### Exercise directions
Answer these questions using the Hurricane Irma report below:
(a) What maximum sustained wind speed does the report give for Irma?
(b) In which city have flash flood warnings been issued?
(c) According to state officials, how many electricity accounts in Florida are without power?

### Source passage
Updated at 2 p.m. ET
In Florida, Hurricane Irma has brought dangerous floodwaters, knocked out power to millions and turned human possessions into debris in the past 24 hours. After making landfall on Sunday, the huge storm remained a Category 1 hurricane as it moved over the state's northwest early Monday, before finally being downgraded to a tropical storm.
Irma has maximum sustained winds of 60 mph, with stronger gusts. At 2 p.m. ET, Irma's center was about 50 miles south-southeast of Albany, Ga., and 55 miles east of Tallahassee.
Flash flood warnings have been issued in Jacksonville — a victim, like other eastern Florida areas, of the heaviest rains that are commonly found in hurricanes' northeast quarter. Flood and tornado warnings have been issued for parts of coastal Georgia and South Carolina.
More than 6 million electricity accounts in Florida are currently without power, state officials say. While the full extent of Irma's damage isn't yet known, the storm has weakened at a faster rate than expected.
As the sun rose Monday, many Floridians anxiously began to assess the damage wrought by the hurricane, either inspecting their houses and neighborhoods for themselves or contacting those who stayed behind.
For those caught in Irma's path — and wondering what to do after it passes — member station WLRN in Miami has assembled a guide to help.

### Supplied material
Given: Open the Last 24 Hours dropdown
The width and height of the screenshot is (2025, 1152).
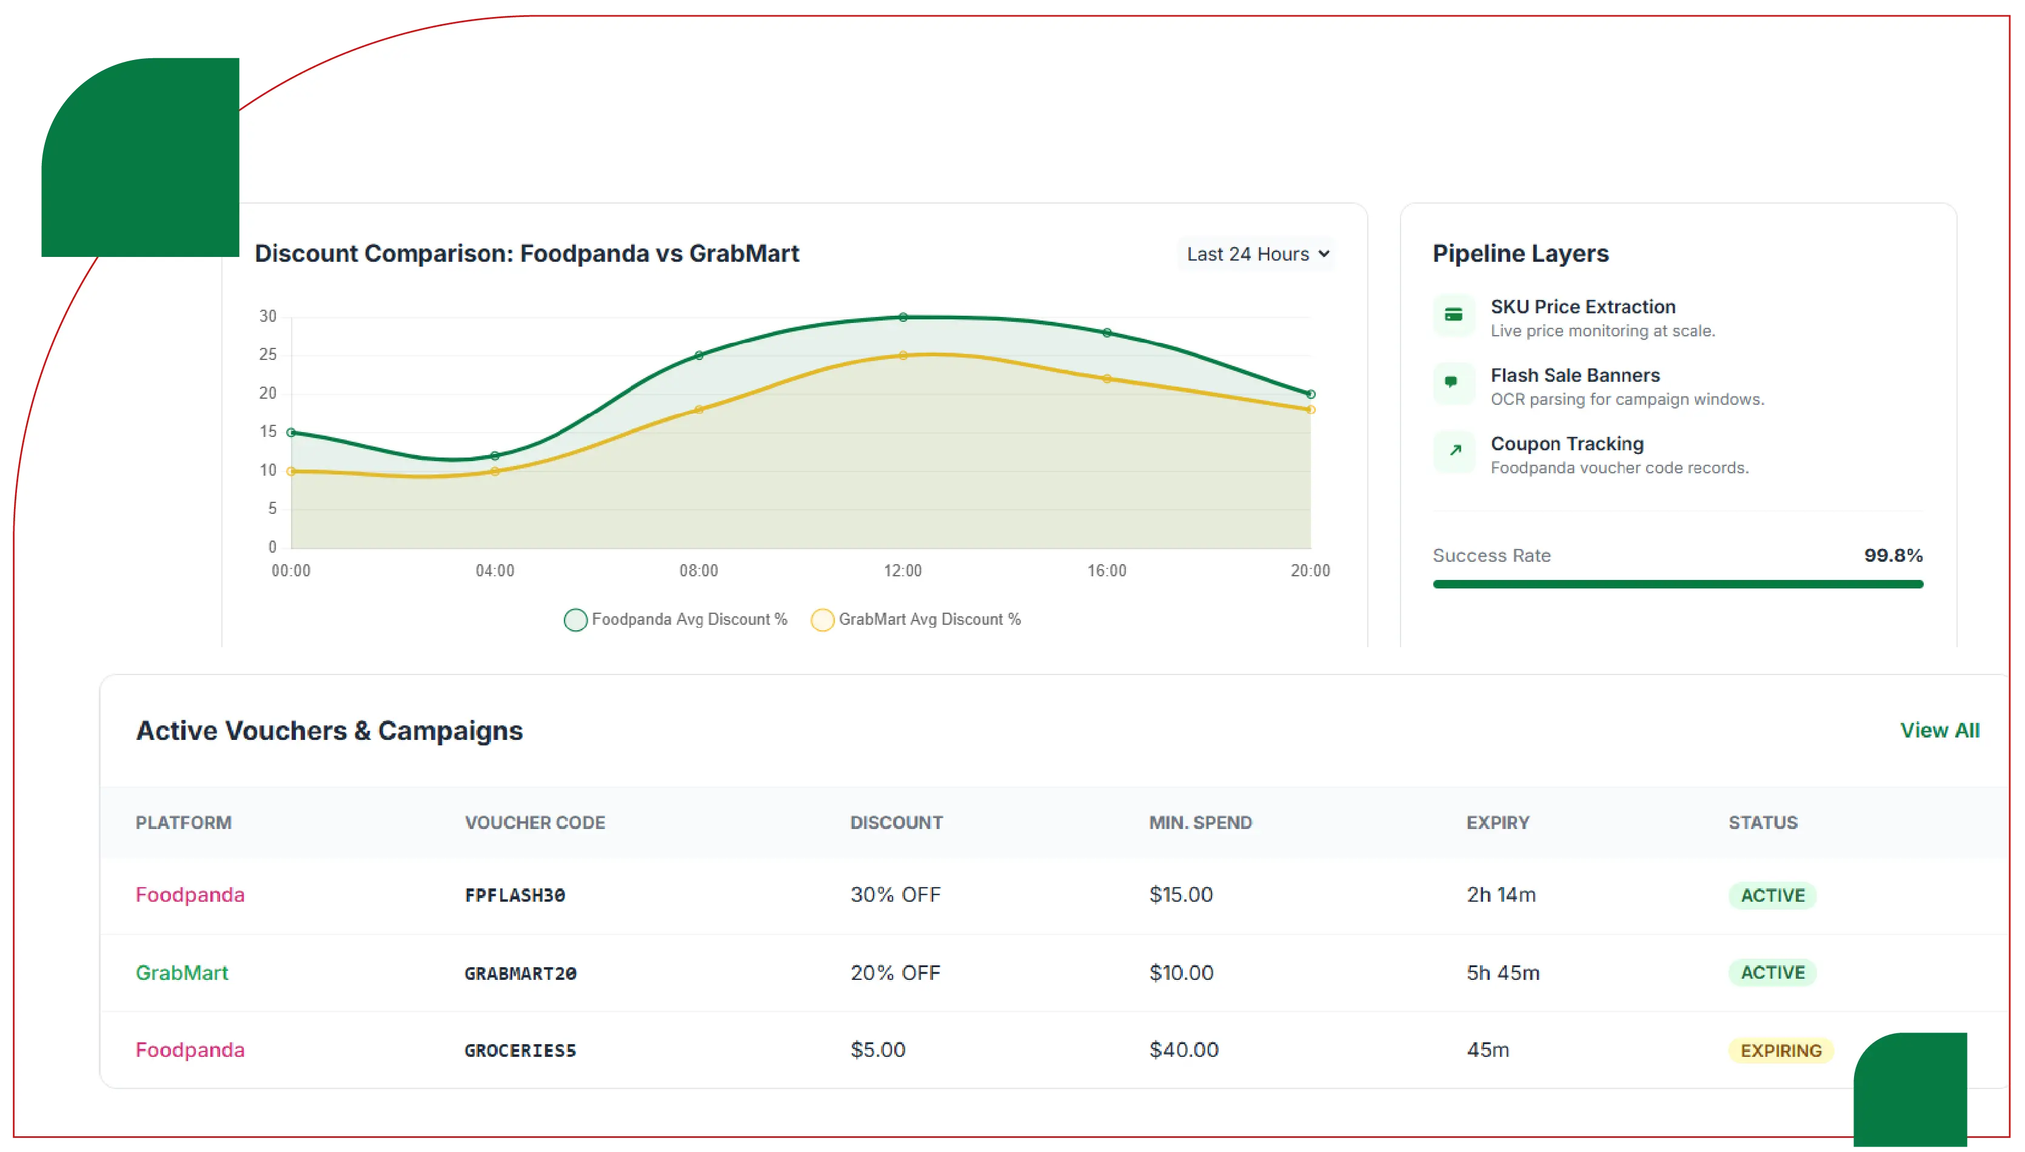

### Output for this exercise
(a) 60 mph
(b) Jacksonville
(c) More than 6 million